Sony A7 Thin Filter Legacy Lens Upgrade by Kolari Vision
FROM KOLARI VISION WEBSITE about their Conversion for better performance with Leica M mount glass..
INTRODUCING OUR NEW THIN-FILTER CONVERSION
As one of first full frame mirrorless camera, the Sony A7-series (A7, A7r, A7s, A7II, A7RII) holds a lot of promise for users of legacy 35mm lens, thanks to it’s short flange distance and wide range of adapters available. Unfortunately, these cameras have less than optimal performance on many classic lenses owing to the extra glass of the lowpass/IR filter that is attached directly to front of the sensor. When these lenses were originally designed for film cameras, there was nothing between the lens and the film, so adding an element to the optical path causes degradation of the image, particularly toward the edges/corners. Our friend Roger at LensRentals wrote some excellent articles explaining the science behind this that you can find here. The Sony A7 series is particularly problematic since it uses a very thick sensor filter which makes many otherwise excellent lenses unusable at the corners by ‘smearing’ the image – something (unlike vignetting or color shift) that cannot be corrected later.
Michael Demeyer, a photographer in San Francisco, approached us and suggested using our experience in IR modifications, where we replace these sensor filters, to improve the A7-series performance on Leica and other rangefinder lenses by replacing the filter in these cameras with a thinner version.

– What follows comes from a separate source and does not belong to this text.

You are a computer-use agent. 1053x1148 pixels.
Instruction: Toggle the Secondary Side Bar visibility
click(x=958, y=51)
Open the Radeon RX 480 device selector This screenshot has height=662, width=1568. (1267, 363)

He loaned us a Leica M-mount Voigtlander 21mm Color-Skopar F4.0 lens, widely known as problem because of it’s very short exit pupil distance, to use for development.

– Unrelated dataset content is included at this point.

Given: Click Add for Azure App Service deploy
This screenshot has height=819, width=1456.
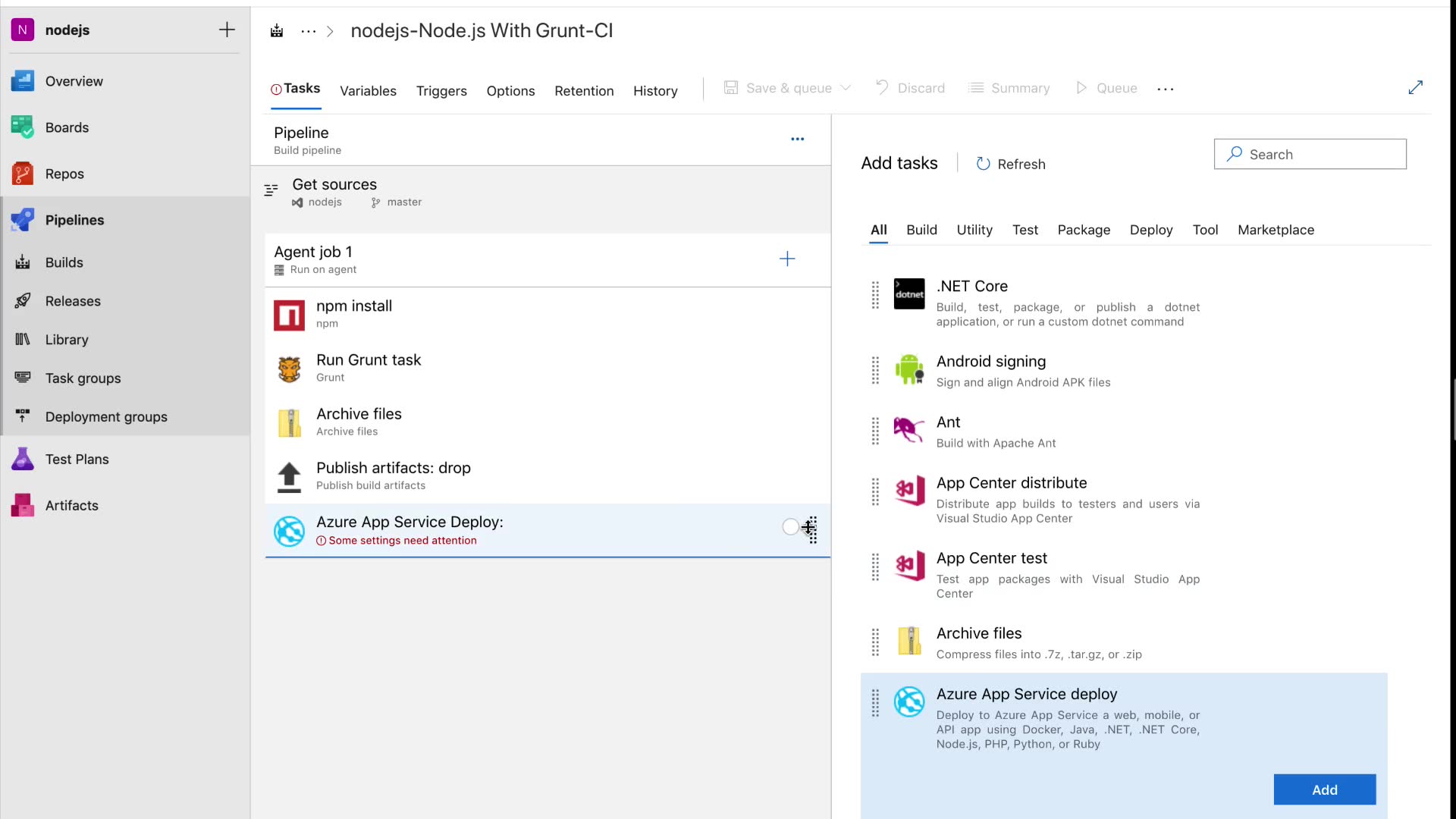Looking at the screenshot, I should point(1324,789).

We are pleased to announce that, after 4 months of development work, we are able to offer this service – a thin filter replacement for the Sony A7-series that significantly improves corner sharpness of legacy lenses (especially wide-angle rangefinder lenses) compared to the stock cameras. Using the same techniques proven in our successful IR modifications, we install a much thinner filter (of Schott optical glass) and then recalibrate the focus on the camera to compensate for the thinner glass. With continuing developments, we are now installing an even thinner corrosion resistant version of this filter that is durable even in humid regions.

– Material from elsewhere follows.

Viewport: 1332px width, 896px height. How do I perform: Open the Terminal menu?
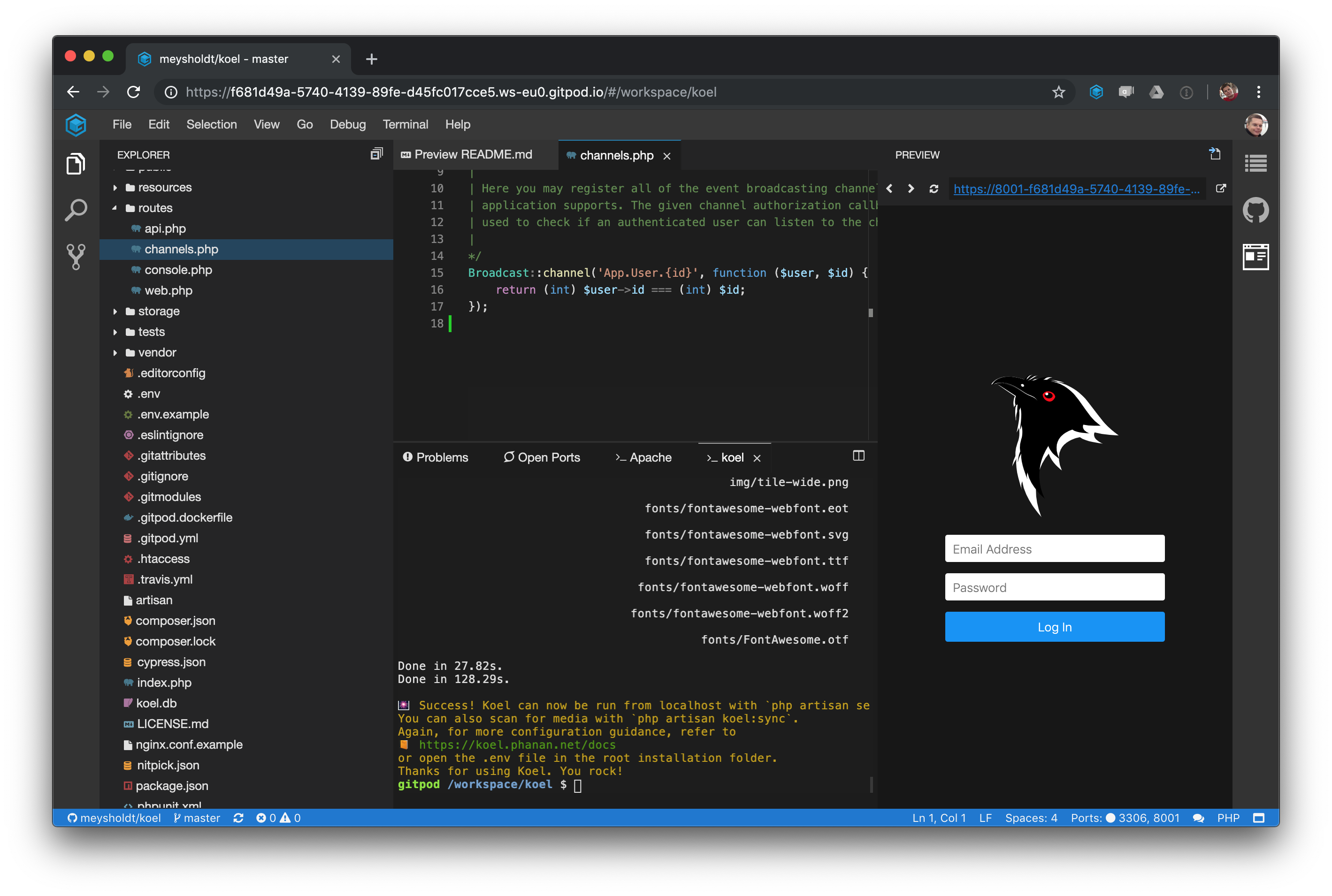405,125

We are also now finally able to support the A7II and A7R II for conversion. We wanted to be sure that our conversion was able to maintain proper IBIS stabilization features and wanted to have it tested independently to eliminate any bias. Jim Kasson has done some extensive quantification on the level of shake reduction the A7II can reach, and he agreed to test our A7 II mod. He went above and beyond and developed a system to accurately shake the camera, and his conclusion was “It’s clear that, in this case, the IBIS operation is in no way impaired by the Kolari modification.”